Start

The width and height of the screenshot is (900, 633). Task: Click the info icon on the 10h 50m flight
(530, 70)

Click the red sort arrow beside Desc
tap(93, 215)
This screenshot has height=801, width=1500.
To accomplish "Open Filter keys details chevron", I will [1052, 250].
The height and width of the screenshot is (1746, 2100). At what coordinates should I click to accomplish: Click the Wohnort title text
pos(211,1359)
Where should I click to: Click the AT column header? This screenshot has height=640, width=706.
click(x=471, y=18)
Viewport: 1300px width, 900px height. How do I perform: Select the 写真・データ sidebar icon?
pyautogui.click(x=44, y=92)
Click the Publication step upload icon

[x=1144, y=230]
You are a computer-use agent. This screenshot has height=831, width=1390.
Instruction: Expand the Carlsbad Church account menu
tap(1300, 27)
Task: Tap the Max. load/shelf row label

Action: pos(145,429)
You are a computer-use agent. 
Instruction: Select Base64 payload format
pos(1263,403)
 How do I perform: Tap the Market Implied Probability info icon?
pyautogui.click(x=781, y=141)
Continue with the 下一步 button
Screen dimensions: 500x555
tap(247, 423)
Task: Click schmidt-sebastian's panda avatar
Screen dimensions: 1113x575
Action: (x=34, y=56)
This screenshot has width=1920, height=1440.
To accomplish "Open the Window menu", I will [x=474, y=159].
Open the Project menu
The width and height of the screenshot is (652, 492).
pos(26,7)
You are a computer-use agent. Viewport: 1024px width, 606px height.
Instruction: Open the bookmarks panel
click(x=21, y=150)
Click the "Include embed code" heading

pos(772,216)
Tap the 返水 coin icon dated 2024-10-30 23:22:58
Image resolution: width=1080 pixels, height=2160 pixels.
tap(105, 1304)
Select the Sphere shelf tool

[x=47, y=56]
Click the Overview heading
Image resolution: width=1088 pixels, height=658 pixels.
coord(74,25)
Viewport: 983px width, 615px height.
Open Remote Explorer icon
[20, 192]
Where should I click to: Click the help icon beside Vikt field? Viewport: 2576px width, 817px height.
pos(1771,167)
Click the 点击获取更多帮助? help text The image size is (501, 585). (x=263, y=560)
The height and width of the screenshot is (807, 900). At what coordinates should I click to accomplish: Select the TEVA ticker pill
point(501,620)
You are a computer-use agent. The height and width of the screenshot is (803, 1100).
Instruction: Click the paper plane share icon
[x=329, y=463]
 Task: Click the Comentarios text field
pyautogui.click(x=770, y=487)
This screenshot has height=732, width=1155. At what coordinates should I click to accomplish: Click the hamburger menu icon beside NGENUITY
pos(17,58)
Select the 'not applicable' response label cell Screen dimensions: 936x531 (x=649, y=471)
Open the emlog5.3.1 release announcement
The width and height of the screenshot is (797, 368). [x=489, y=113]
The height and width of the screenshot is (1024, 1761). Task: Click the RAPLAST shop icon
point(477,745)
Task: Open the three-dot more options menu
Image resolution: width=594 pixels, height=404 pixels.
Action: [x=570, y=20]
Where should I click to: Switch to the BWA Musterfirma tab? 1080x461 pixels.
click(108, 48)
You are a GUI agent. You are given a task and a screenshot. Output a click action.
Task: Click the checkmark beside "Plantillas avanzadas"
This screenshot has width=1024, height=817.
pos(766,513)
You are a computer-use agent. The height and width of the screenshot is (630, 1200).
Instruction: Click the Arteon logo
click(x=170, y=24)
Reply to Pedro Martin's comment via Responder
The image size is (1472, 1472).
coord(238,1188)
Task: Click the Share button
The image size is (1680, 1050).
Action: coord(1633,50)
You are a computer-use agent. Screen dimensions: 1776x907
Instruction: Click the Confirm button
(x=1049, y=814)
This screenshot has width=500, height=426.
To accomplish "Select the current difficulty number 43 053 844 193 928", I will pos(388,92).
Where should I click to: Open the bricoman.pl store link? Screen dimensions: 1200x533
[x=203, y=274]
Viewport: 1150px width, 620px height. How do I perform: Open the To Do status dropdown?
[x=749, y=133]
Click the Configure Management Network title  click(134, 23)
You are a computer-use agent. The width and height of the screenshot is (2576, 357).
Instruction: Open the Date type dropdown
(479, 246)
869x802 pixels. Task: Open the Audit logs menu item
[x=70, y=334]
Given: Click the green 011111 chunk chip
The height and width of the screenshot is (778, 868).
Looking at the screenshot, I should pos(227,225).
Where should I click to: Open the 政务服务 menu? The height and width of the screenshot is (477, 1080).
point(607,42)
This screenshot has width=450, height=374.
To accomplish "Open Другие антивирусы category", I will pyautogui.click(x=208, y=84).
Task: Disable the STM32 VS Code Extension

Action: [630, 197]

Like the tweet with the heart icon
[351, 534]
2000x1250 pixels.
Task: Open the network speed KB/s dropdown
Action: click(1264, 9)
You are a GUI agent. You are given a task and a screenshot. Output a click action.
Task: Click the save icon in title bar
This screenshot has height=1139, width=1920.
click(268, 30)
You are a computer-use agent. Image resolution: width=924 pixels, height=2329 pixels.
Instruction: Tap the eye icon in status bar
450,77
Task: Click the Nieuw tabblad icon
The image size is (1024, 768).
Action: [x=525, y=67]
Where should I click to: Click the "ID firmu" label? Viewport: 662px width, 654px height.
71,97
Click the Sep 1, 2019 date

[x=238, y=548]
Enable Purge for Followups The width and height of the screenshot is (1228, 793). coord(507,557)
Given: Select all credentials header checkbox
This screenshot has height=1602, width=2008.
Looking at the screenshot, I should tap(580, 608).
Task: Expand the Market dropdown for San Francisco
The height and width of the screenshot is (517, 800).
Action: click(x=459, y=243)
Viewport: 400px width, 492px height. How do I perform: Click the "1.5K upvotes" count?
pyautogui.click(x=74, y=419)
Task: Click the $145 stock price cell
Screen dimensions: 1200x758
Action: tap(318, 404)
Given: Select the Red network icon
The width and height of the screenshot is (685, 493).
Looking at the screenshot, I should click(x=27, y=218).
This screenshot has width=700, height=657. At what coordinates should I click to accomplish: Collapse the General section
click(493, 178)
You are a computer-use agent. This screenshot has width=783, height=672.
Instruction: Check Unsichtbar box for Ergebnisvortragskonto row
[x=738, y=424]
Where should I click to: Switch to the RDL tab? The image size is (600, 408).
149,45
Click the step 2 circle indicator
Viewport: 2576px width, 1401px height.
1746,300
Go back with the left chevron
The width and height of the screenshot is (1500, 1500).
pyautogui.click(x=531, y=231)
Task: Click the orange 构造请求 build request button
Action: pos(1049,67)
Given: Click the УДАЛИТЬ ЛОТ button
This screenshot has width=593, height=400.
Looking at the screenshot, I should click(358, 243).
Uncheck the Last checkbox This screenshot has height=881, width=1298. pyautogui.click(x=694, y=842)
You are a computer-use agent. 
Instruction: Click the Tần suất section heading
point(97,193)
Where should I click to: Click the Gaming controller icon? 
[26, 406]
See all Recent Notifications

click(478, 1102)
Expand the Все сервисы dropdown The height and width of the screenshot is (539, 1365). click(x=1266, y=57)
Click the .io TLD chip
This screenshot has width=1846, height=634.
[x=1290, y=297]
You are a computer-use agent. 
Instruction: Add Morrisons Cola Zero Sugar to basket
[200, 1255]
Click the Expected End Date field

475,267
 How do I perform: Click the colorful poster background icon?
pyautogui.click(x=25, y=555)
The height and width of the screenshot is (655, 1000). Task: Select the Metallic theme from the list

End

→ **Aim of the exercise**:
Write out every item above, line for line, with no changes at all.

→ **Reply to the exercise**:
The width and height of the screenshot is (900, 633). Task: Click the info icon on the 10h 50m flight
(530, 70)

Click the red sort arrow beside Desc
tap(93, 215)
This screenshot has height=801, width=1500.
To accomplish "Open Filter keys details chevron", I will [1052, 250].
The height and width of the screenshot is (1746, 2100). At what coordinates should I click to accomplish: Click the Wohnort title text
pos(211,1359)
Where should I click to: Click the AT column header? This screenshot has height=640, width=706.
click(x=471, y=18)
Viewport: 1300px width, 900px height. How do I perform: Select the 写真・データ sidebar icon?
pyautogui.click(x=44, y=92)
Click the Publication step upload icon

[x=1144, y=230]
You are a computer-use agent. This screenshot has height=831, width=1390.
Instruction: Expand the Carlsbad Church account menu
tap(1300, 27)
Task: Tap the Max. load/shelf row label

Action: pos(145,429)
You are a computer-use agent. 
Instruction: Select Base64 payload format
pos(1263,403)
 How do I perform: Tap the Market Implied Probability info icon?
pyautogui.click(x=781, y=141)
Continue with the 下一步 button
Screen dimensions: 500x555
tap(247, 423)
Task: Click schmidt-sebastian's panda avatar
Screen dimensions: 1113x575
Action: (x=34, y=56)
This screenshot has width=1920, height=1440.
To accomplish "Open the Window menu", I will [x=474, y=159].
Open the Project menu
The width and height of the screenshot is (652, 492).
pos(26,7)
You are a computer-use agent. Viewport: 1024px width, 606px height.
Instruction: Open the bookmarks panel
click(x=21, y=150)
Click the "Include embed code" heading

pos(772,216)
Tap the 返水 coin icon dated 2024-10-30 23:22:58
Image resolution: width=1080 pixels, height=2160 pixels.
tap(105, 1304)
Select the Sphere shelf tool

[x=47, y=56]
Click the Overview heading
Image resolution: width=1088 pixels, height=658 pixels.
coord(74,25)
Viewport: 983px width, 615px height.
Open Remote Explorer icon
[20, 192]
Where should I click to: Click the help icon beside Vikt field? Viewport: 2576px width, 817px height.
pos(1771,167)
Click the 点击获取更多帮助? help text The image size is (501, 585). (x=263, y=560)
The height and width of the screenshot is (807, 900). At what coordinates should I click to accomplish: Select the TEVA ticker pill
point(501,620)
You are a computer-use agent. The height and width of the screenshot is (803, 1100).
Instruction: Click the paper plane share icon
[x=329, y=463]
 Task: Click the Comentarios text field
pyautogui.click(x=770, y=487)
This screenshot has height=732, width=1155. At what coordinates should I click to accomplish: Click the hamburger menu icon beside NGENUITY
pos(17,58)
Select the 'not applicable' response label cell Screen dimensions: 936x531 (x=649, y=471)
Open the emlog5.3.1 release announcement
The width and height of the screenshot is (797, 368). [x=489, y=113]
The height and width of the screenshot is (1024, 1761). Task: Click the RAPLAST shop icon
point(477,745)
Task: Open the three-dot more options menu
Image resolution: width=594 pixels, height=404 pixels.
Action: [x=570, y=20]
Where should I click to: Switch to the BWA Musterfirma tab? 1080x461 pixels.
click(108, 48)
You are a GUI agent. You are given a task and a screenshot. Output a click action.
Task: Click the checkmark beside "Plantillas avanzadas"
This screenshot has width=1024, height=817.
pos(766,513)
You are a computer-use agent. The height and width of the screenshot is (630, 1200).
Instruction: Click the Arteon logo
click(x=170, y=24)
Reply to Pedro Martin's comment via Responder
The image size is (1472, 1472).
coord(238,1188)
Task: Click the Share button
The image size is (1680, 1050).
Action: coord(1633,50)
You are a computer-use agent. Screen dimensions: 1776x907
Instruction: Click the Confirm button
(x=1049, y=814)
This screenshot has width=500, height=426.
To accomplish "Select the current difficulty number 43 053 844 193 928", I will pos(388,92).
Where should I click to: Open the bricoman.pl store link? Screen dimensions: 1200x533
[x=203, y=274]
Viewport: 1150px width, 620px height. How do I perform: Open the To Do status dropdown?
[x=749, y=133]
Click the Configure Management Network title  click(134, 23)
You are a computer-use agent. The width and height of the screenshot is (2576, 357).
Instruction: Open the Date type dropdown
(479, 246)
869x802 pixels. Task: Open the Audit logs menu item
[x=70, y=334]
Given: Click the green 011111 chunk chip
The height and width of the screenshot is (778, 868).
Looking at the screenshot, I should pos(227,225).
Where should I click to: Open the 政务服务 menu? The height and width of the screenshot is (477, 1080).
point(607,42)
This screenshot has width=450, height=374.
To accomplish "Open Другие антивирусы category", I will pyautogui.click(x=208, y=84).
Task: Disable the STM32 VS Code Extension

Action: [630, 197]

Like the tweet with the heart icon
[351, 534]
2000x1250 pixels.
Task: Open the network speed KB/s dropdown
Action: click(1264, 9)
You are a GUI agent. You are given a task and a screenshot. Output a click action.
Task: Click the save icon in title bar
This screenshot has height=1139, width=1920.
click(268, 30)
You are a computer-use agent. Image resolution: width=924 pixels, height=2329 pixels.
Instruction: Tap the eye icon in status bar
450,77
Task: Click the Nieuw tabblad icon
The image size is (1024, 768).
Action: [x=525, y=67]
Where should I click to: Click the "ID firmu" label? Viewport: 662px width, 654px height.
71,97
Click the Sep 1, 2019 date

[x=238, y=548]
Enable Purge for Followups The width and height of the screenshot is (1228, 793). coord(507,557)
Given: Select all credentials header checkbox
This screenshot has height=1602, width=2008.
Looking at the screenshot, I should tap(580, 608).
Task: Expand the Market dropdown for San Francisco
The height and width of the screenshot is (517, 800).
Action: click(x=459, y=243)
Viewport: 400px width, 492px height. How do I perform: Click the "1.5K upvotes" count?
pyautogui.click(x=74, y=419)
Task: Click the $145 stock price cell
Screen dimensions: 1200x758
Action: tap(318, 404)
Given: Select the Red network icon
The width and height of the screenshot is (685, 493).
Looking at the screenshot, I should click(x=27, y=218).
This screenshot has width=700, height=657. At what coordinates should I click to accomplish: Collapse the General section
click(493, 178)
You are a computer-use agent. This screenshot has width=783, height=672.
Instruction: Check Unsichtbar box for Ergebnisvortragskonto row
[x=738, y=424]
Where should I click to: Switch to the RDL tab? The image size is (600, 408).
149,45
Click the step 2 circle indicator
Viewport: 2576px width, 1401px height.
1746,300
Go back with the left chevron
The width and height of the screenshot is (1500, 1500).
pyautogui.click(x=531, y=231)
Task: Click the orange 构造请求 build request button
Action: pos(1049,67)
Given: Click the УДАЛИТЬ ЛОТ button
This screenshot has width=593, height=400.
Looking at the screenshot, I should click(358, 243).
Uncheck the Last checkbox This screenshot has height=881, width=1298. pyautogui.click(x=694, y=842)
You are a computer-use agent. 
Instruction: Click the Tần suất section heading
point(97,193)
Where should I click to: Click the Gaming controller icon? 
[26, 406]
See all Recent Notifications

click(478, 1102)
Expand the Все сервисы dropdown The height and width of the screenshot is (539, 1365). click(x=1266, y=57)
Click the .io TLD chip
This screenshot has width=1846, height=634.
[x=1290, y=297]
You are a computer-use agent. 
Instruction: Add Morrisons Cola Zero Sugar to basket
[200, 1255]
Click the Expected End Date field

475,267
 How do I perform: Click the colorful poster background icon?
pyautogui.click(x=25, y=555)
The height and width of the screenshot is (655, 1000). Task: Select the Metallic theme from the list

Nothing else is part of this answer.